Enunciado – Transcreva sem alterações, do texto sobre a banda Suede, a passagem que se inicia com as palavras "Nesse momento, a" e termina em "disco até abril.".

Trecho do texto –
Foi o disco de maior vendagem nos
EUA, mas boa parte dos fãs puritanos torceu o nariz para "Coming
Up". Diziam que a banda havia acabado com a saída de Bernard Butler.
Alheios aos comentários, os cinco rapazes do Suede encararam uma
grande turnê que se estendeu até outubro de 97, quando ainda
lançaram uma compilação dupla com 27 lados B de seus
singles, intitulada Sci-fi lullabies. A capa desse álbum
é, na modesta opinião do signatário dessa matéria,
a capa mais linda
de um disco em todos os tempos. O
conteúdo não deixa a desejar também: desde o primeiro
lado b, My insatiable
one, até coisas recém-saídas
à época, e as lindas My dark star, These are sad
songs, Duchess, The big time e Europe is our playground.
Durante todo o ano de 1998 o Suede
gravou apenas uma música: Poor little rich girl, de Nöel
Coward, para um disco-tributo ao autor, chamado Twentieth century blues.
Em toda a carreira, foram poucas as covers registradas oficialmente pela
banda: para uma coletânea intitulada Help!, gravaram Shipbuilding,
de Elvis Costello; e para o single de Lazy, foi escolhida uma gravação
ao vivo de Rent, dos Pet Shop Boys, com Neil Tennant participando
da música.
She´s
in fashion
|
Everything
will flow
|
Can´t
get enough
|
Mas os fãs queriam material
inédito. Brett Anderson disse, em 1996, que em um ano o sucessor
de Coming Up ganharia as ruas. Mas só em fevereiro de 1999
foi que Head Music viu a luz do sol. Os fãs de começo
de carreira da banda que restaram depois de "Coming Up" foram quase todos
embora com este disco, que teve suas letras criticadas como "simples demais",
além de terem sido percebidos sinais de cansaço e estranheza
na parte musical. Mas é um grande disco, com
faixas subestimadíssimas como
Everything will flow, Indian strings e Asbestos. Ruim
de verdade, só a faixa-título.
E agora, ainda em 2001, a banda promete
um novo disco. Mas há uma notícia importante: no dia 23 de
março, o tecladista Neil Codling anunciou sua saída da banda,
alegando motivos de stress, a mesma razão pela qual se ausentou
de alguns shows da turnê de "Head music" e do show solitário
que a banda fez em outubro de 2000, pelo festival Iceland airwaves,
na Islândia, onde tocaram nove músicas inéditas. Alex
Lee, que tocou com a banda nas ocasiões em que Neil não esteve
presente, foi anunciado como seu
substituto.
Nesse momento, a banda está
em estúdio com o produtor Tony Hoffer, que trabalhou em "Mutations"
e "Midnite Vultures", de Beck, e deve finalizar o disco até abril.
Uma das novas canções, com o título Simon,
fará parte da trilha sonora do filme Far from China, a ser
lançado no festival de Cannes, e provavelmente não estará
no novo disco.
Discografia
Suede (1993)

Dados brutos –
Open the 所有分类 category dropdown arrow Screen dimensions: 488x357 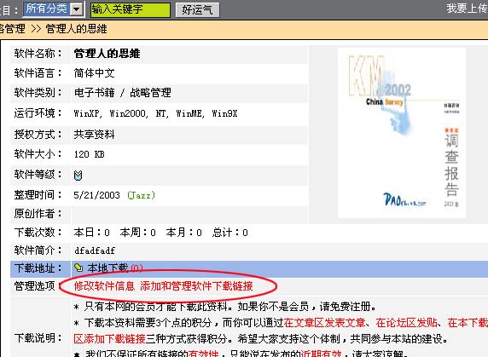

Resposta correta –
Nesse momento, a banda está
em estúdio com o produtor Tony Hoffer, que trabalhou em "Mutations"
e "Midnite Vultures", de Beck, e deve finalizar o disco até abril.